Heymont is basing the success of an entire industry of online content creators on the single, perhaps most notable example of someone commonly referred to as an “influencer.” She doesn’t take into account the fact that Jenner is not really an influencer, but a celebrity. She banks on her name and aspirational lifestyle her family’s fortunes created for her. She didn’t earn those hundreds of millions of followers by creating great content and establishing her own brand like the 99.9% of other people classified as “influencers” did.
The writer also seems to imply that the difference between $1 billion and $900 million is the dividing line between success and failure. Sure, she does point out that Jenner allegedly lied about her company’s sales and doctored her tax returns. Heymont’s pinnacle example of an online influencer certainly isn’t all she’s cracked up to be.
But the article seems to say that because one thoroughbred in a single stable sprained an ankle, we should shut down every race track and horse farm in the world and play the slots.
For context, Molly Borman Heymont was once a copywriter for Revlon and became known for starting Just Nips, a stick-on fake nipple, to cosmetically help breast cancer survivors. (Bravo!) She once worked for Shark Tank co-star Barbara Corcoran. She spends most of her time in the beauty and fashion space because that’s what she knows. She’s also a successful entrepreneur who, like Jenner, comes from money. So perhaps $900 million … or even $100 million … is failure to her.
But what about the outdoor influencer who partners with companies, creates great content and pulls in $85K a year? What about the medium to small businesses that spend $25,000 on influencers and realize over $1 million in annual revenue for the efforts? What about B2B influencers who aren’t on Instagram, and can not only earn tens of thousands of dollars for one webinar or white paper, but in turn drive hundreds of thousands, of not millions, of dollars in revenue for the companies that hire them to do so?
Basing your view of the influencer marketing industry on how Kylie Jenner is doing, is like basing your current level of confidence in standup comedy on Bill Cosby. There are literally thousands and thousands of others out there doing it well, making a living at it and supporting businesses who invest in it with a high degree of satisfaction.
The piece also includes this amazing paragraph:
To put it into perspective, civilian influencers, (aka non-celebrities) trail so far behind Jenner’s 179 million fans, it’s a wonder they are even able to compete, as the standard of excellence and high-quality content expectations for all those promoting on Instagram is the same, celebrity or not.
I’ve got news for Heymont: You’re out of touch.
Jenner’s content isn’t something most people would qualify as excellent or high-quality. It’s just professionally photographed and includes someone who is on a successful reality TV show.
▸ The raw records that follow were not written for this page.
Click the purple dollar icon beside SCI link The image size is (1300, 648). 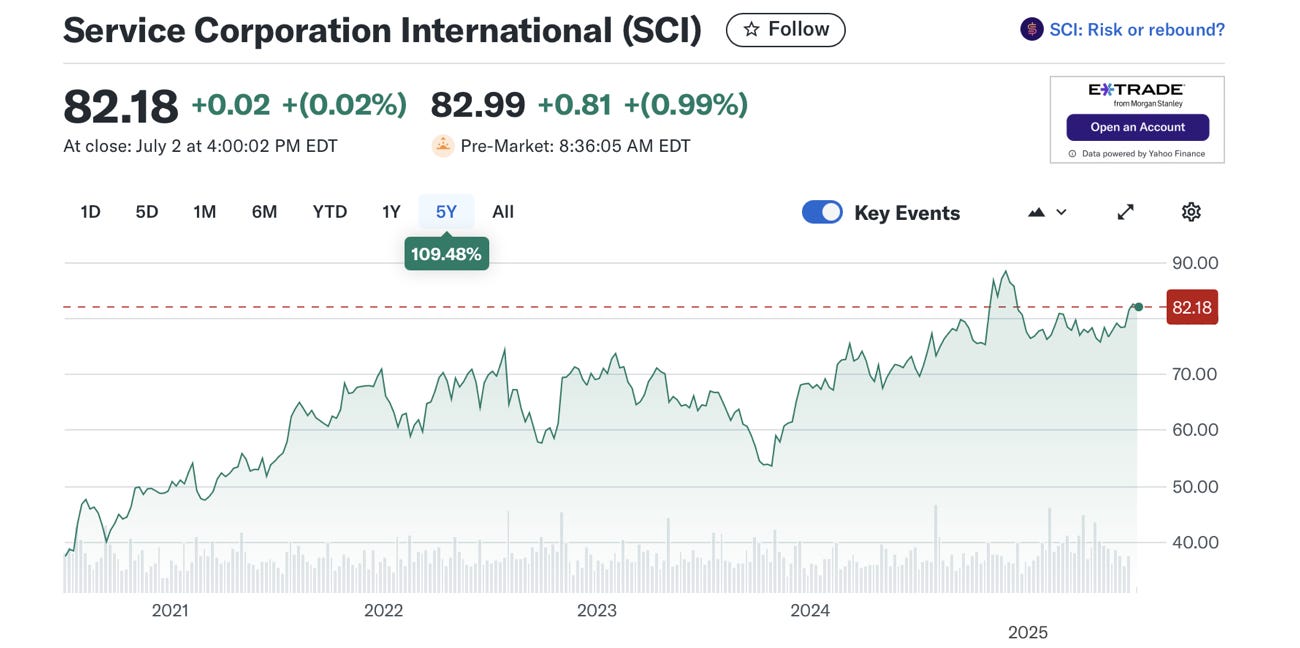coord(1031,29)
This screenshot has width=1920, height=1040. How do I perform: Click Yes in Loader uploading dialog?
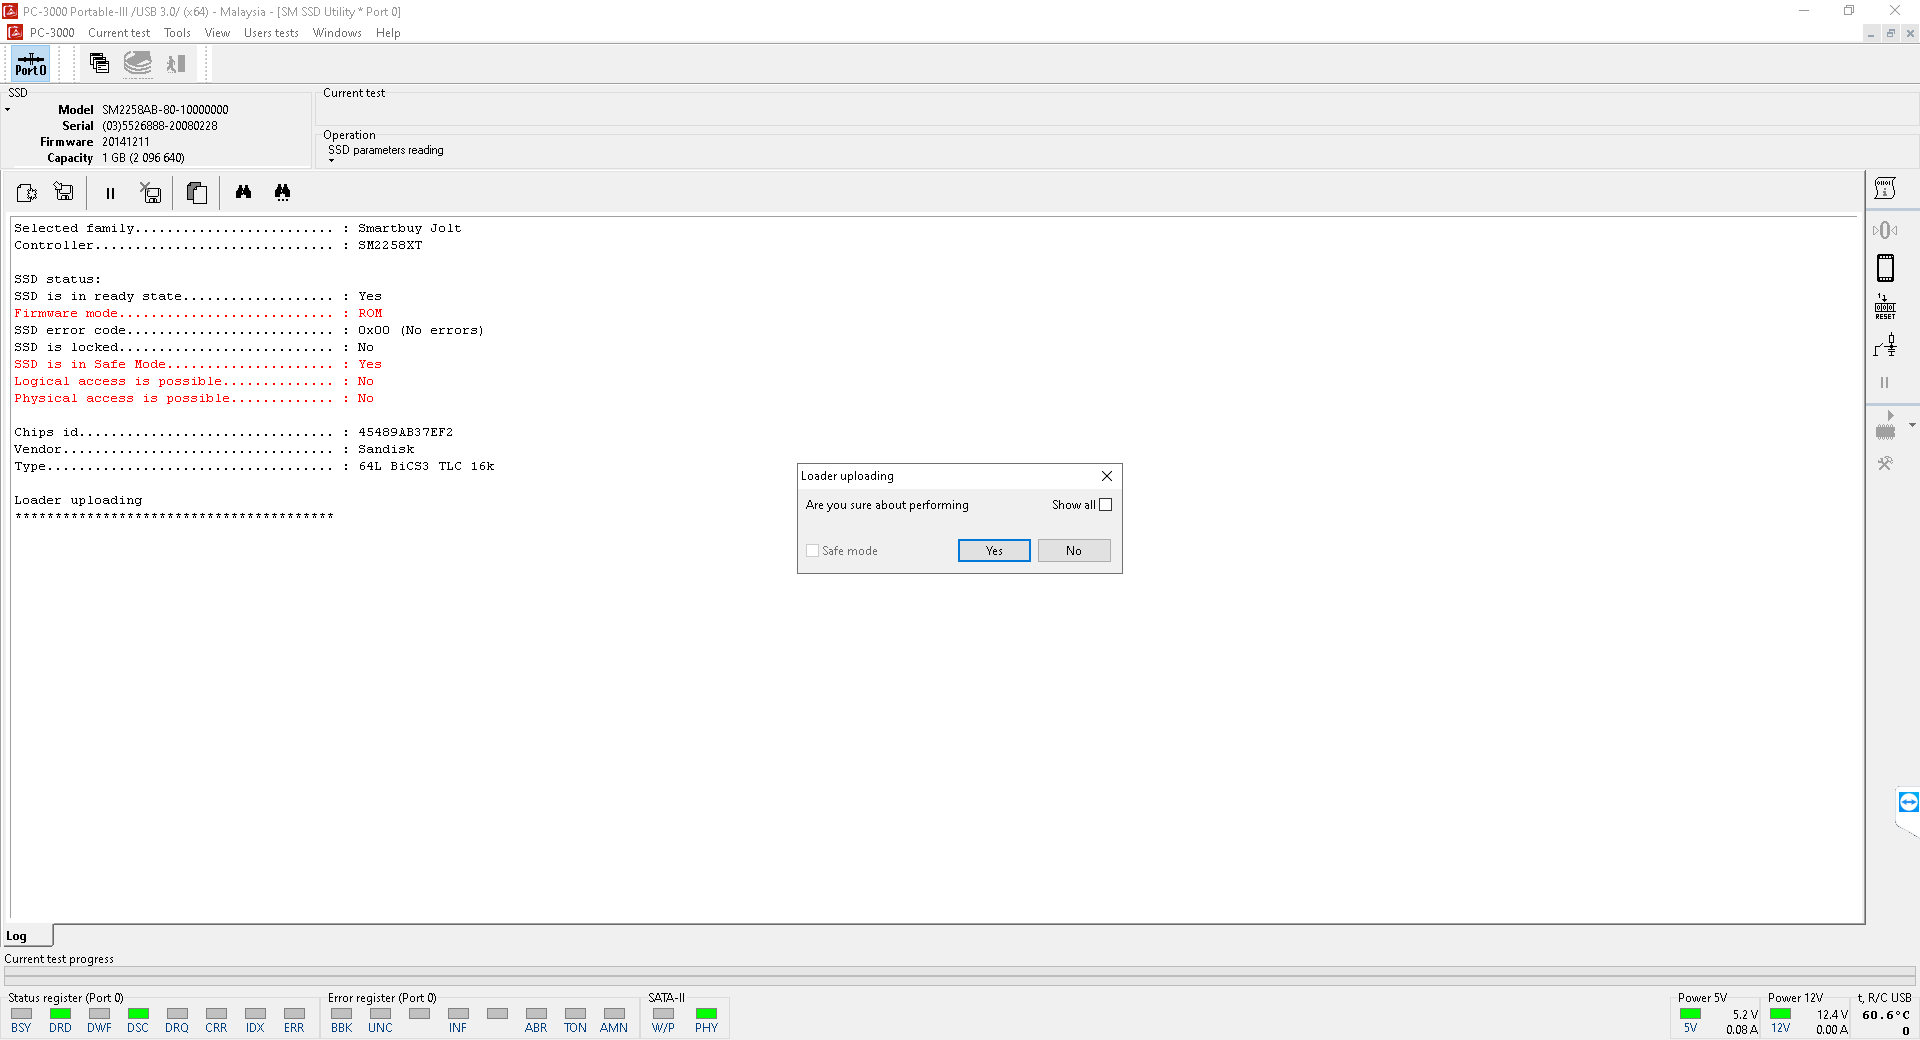(x=993, y=551)
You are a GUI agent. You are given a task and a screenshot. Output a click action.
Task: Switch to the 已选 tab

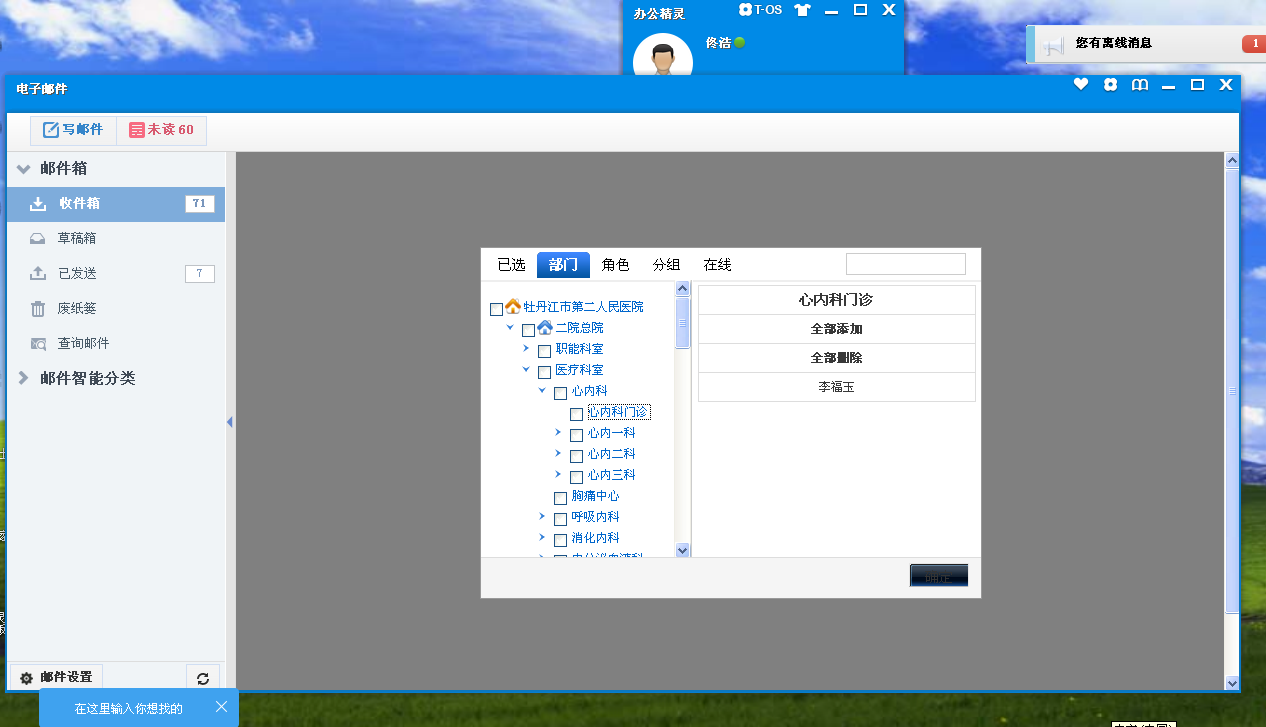[x=511, y=265]
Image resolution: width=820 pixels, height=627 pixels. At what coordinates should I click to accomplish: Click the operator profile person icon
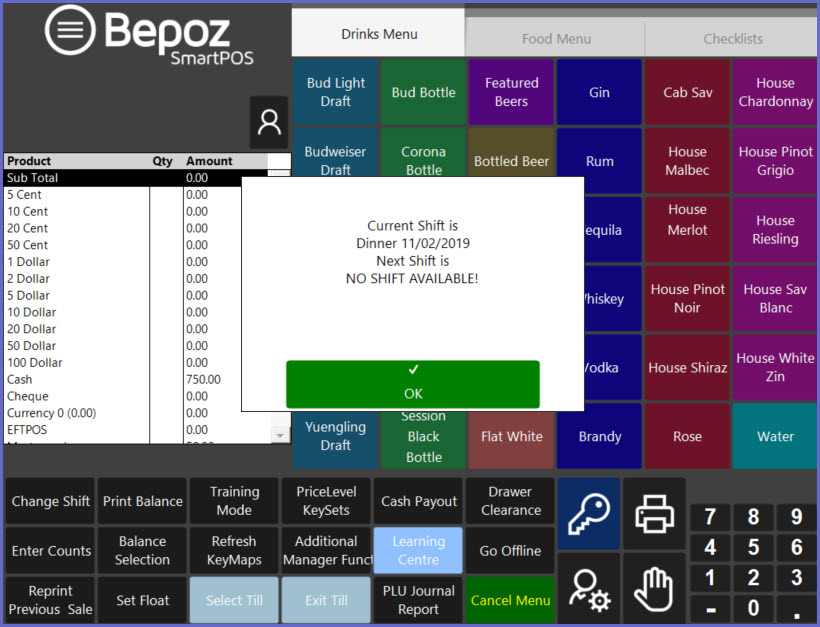tap(269, 122)
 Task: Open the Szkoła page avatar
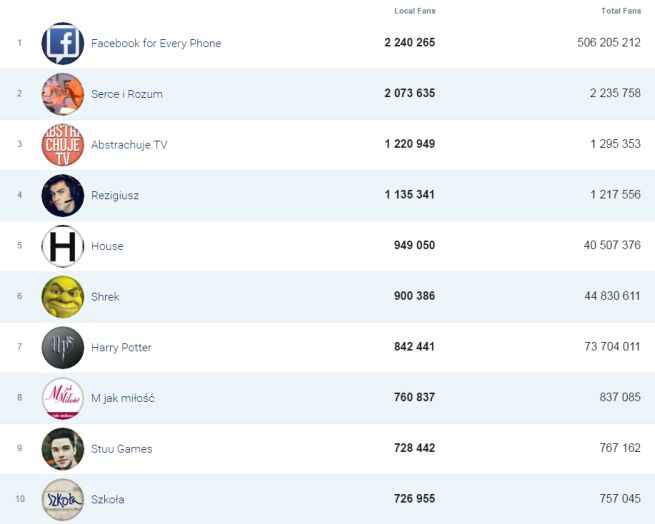(x=63, y=500)
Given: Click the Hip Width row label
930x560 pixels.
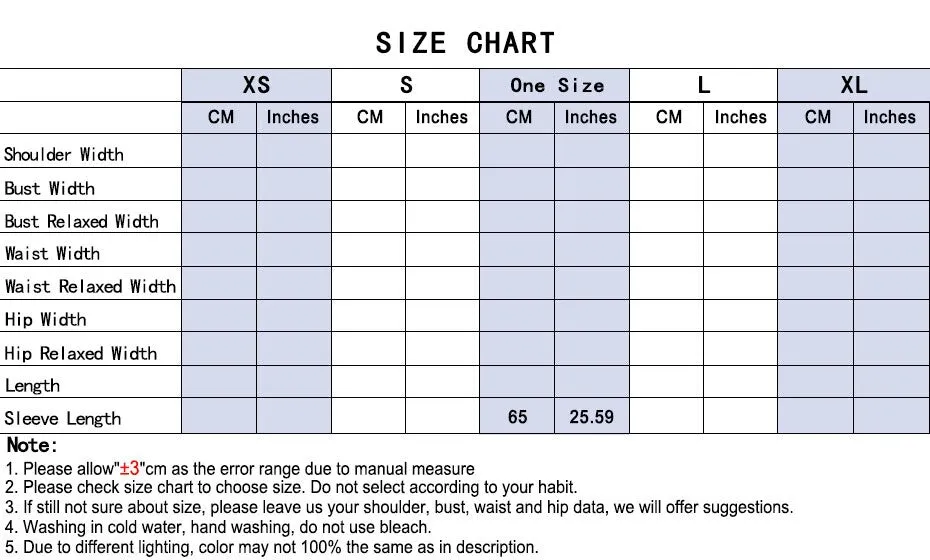Looking at the screenshot, I should (45, 319).
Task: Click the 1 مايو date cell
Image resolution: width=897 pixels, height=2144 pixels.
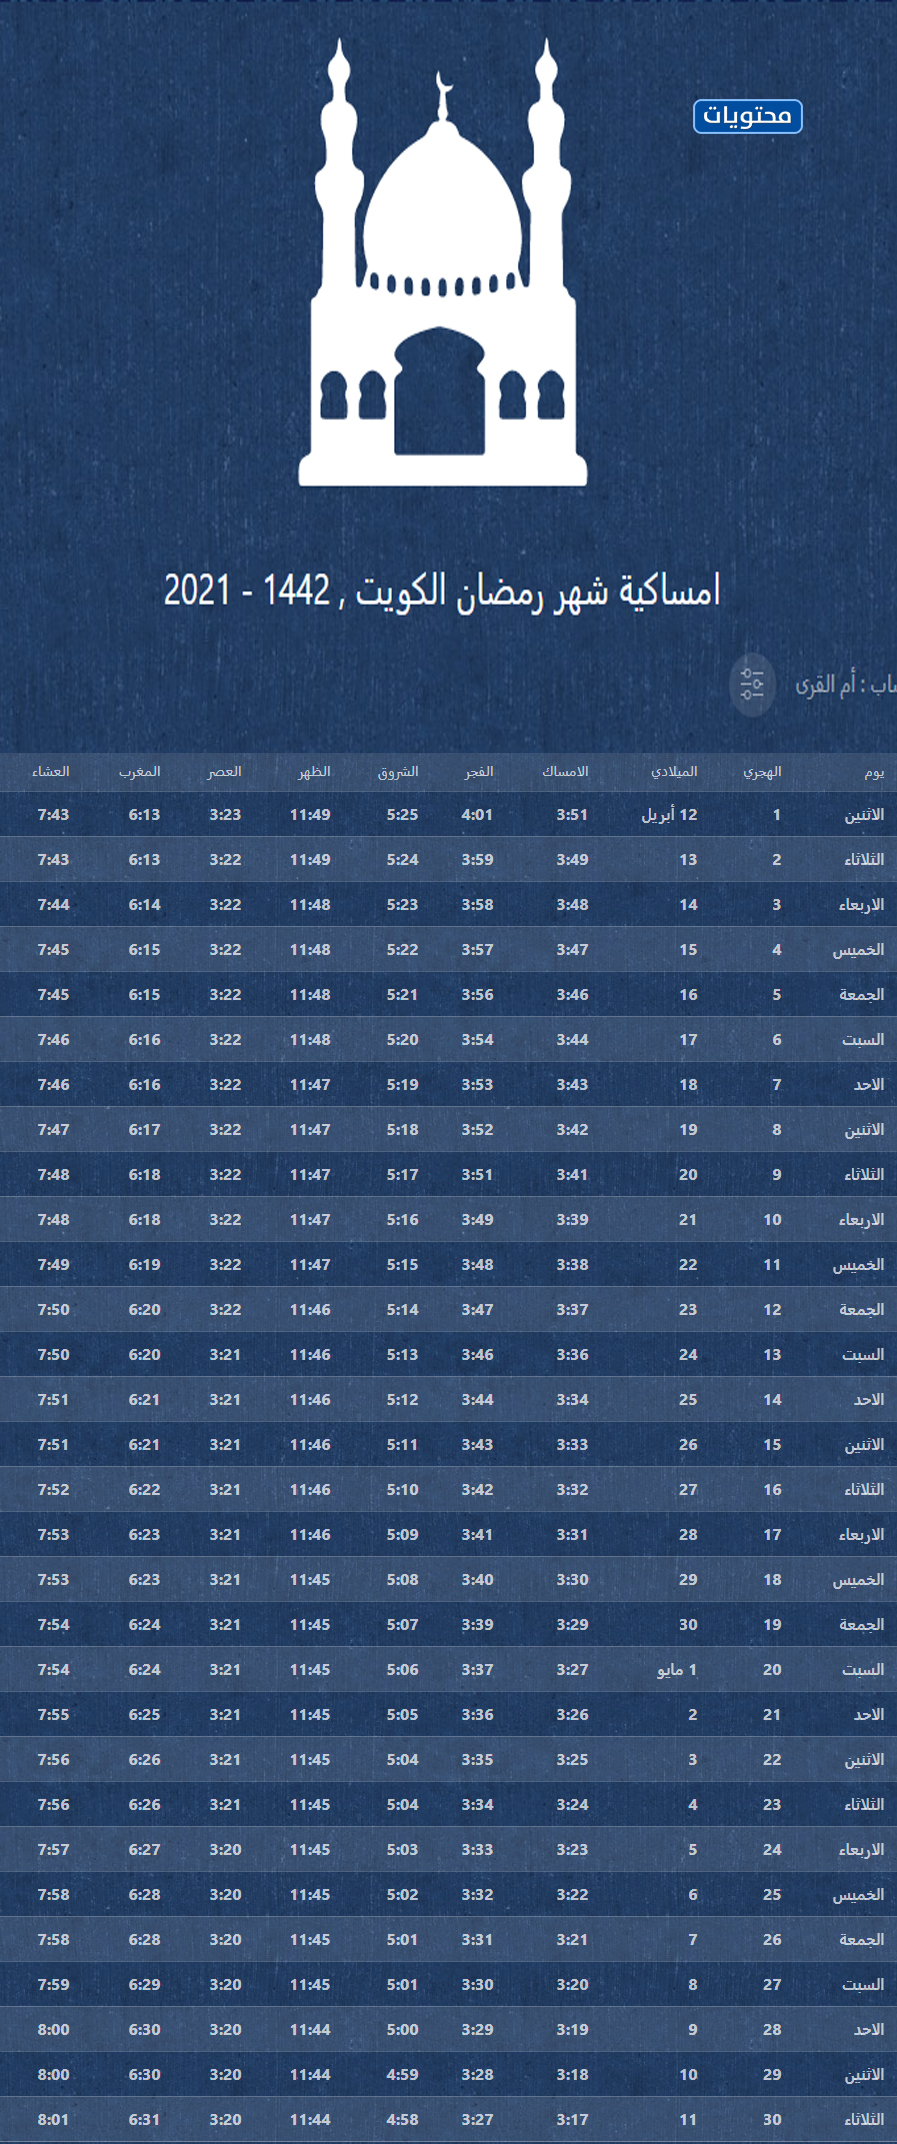Action: pyautogui.click(x=677, y=1669)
Try looking at some “civilian” influencer content now and then so you can get a grip on a world beyond 100-million follower counts on Instagram.
And brace yourself for this revelation, Molly: There’s more than one social network!
The New York Post piece offered up by Heymont is another shining example of how the superficial celebrity version of influencers is all the mainstream media thinks exists. It’s shitty advice for 99.9% of all businesses because it’s based on less than one percent of all influencer marketing examples.
Are there issues with influencer marketing? Is the industry perhaps inflated in some way? Sure. But if you think Kylie Jenner is the benchmark, you are as out of touch with consumers, brands and the industry as she is.
Note: I haven’t read Heymont’s book yet, but plan on picking it up. I hope it has more salient advice in it than her article in the Post.